When listeners listen to preaching there are many different fatigues that can undermine the effectiveness of our preaching. If we are aware of these fatigues, then maybe we can craft our preaching with sensitivity to the listeners. Let’s jump into the list:
1. Genre Fatigue. Each genre will tend to create a sense of same-ness in a series. Let’s say you are preaching through an epistle for weeks and weeks. Eventually, if we are not careful, the default patterns will prove tiring to listeners. For instance, the description of historical background, the complex sentences in the text, the pattern of explanation and application, etc. can all become a bit too similar week after week. Look for ways to be creative in such a series so that there is variation. (Many of the following “fatigues” will help to see how this variation can be found.)
2. Key Text Fatigue. Many Bible books contain a key text that will tend to be repeatedly referenced throughout the series. For instance, any series in Colossians should probably reference 1:15-20, and maybe 3:1-4, to make sense of the subsequent sections. This can get tiring for listeners, especially if the vocabulary of Colossians 1:15-20 is not really understood by the listeners. Look for ways to reference the key text with variety – simple summaries, variations in wording, different styles of phraseology, but without losing recognition of what is being referenced. Reference it without the reference. Don’t always be overt, but let subtlety in reference to the key text be part of the series too.
3. Main Point Fatigue. A true series of sermons through a book should be reinforcing the main point of the book, not just providing the launch texts for entirely disconnected messages. But beware that listeners don’t get bored or annoyed by the repetition of the main point. Keeping with Colossians, it is true that Paul could hardly do more to point us to Christ as the all sufficient one for salvation and growth, but figure out ways to preach the series so that listeners don’t start getting annoyed at hearing that we need to look to Christ in everything.
4. Preacher Fatigue. After a while your listeners might just get tired of hearing you. You may try to vary what you do, but you will always be you and that creates some limitations for your preaching. Don’t be afraid to share your pulpit. Develop other preachers, invite other local pastors, give yourself a break and your listeners too.

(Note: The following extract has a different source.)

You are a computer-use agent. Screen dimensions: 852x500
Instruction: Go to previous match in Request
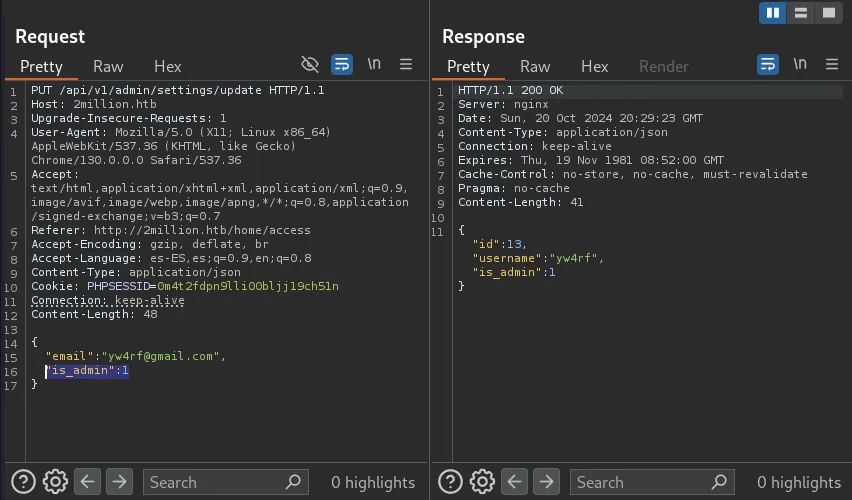88,482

5. Illustration Fatigue. One way we can be predictable is in the use of illustrations. Do you often reference certain sports, or your own family, or the Napoleonic Wars? Beware of tiring listeners with something that doesn’t mean as much to them as it does to you. Some preachers default to the same category of illustration. Others default to a collection of specific illustrations. I’m feeling drained just describing it!
6. Vulnerability Fatigue. Some of us don’t share enough vulnerability in our preaching. But some of us share too much and too often. When listeners start to feel like they are the counsellors for your self-disclosure, they will grow tired of hearing about your constant struggles. Do be vulnerable. Don’t be constantly sharing your struggles. Remember that the spotlight in your preaching is not on you.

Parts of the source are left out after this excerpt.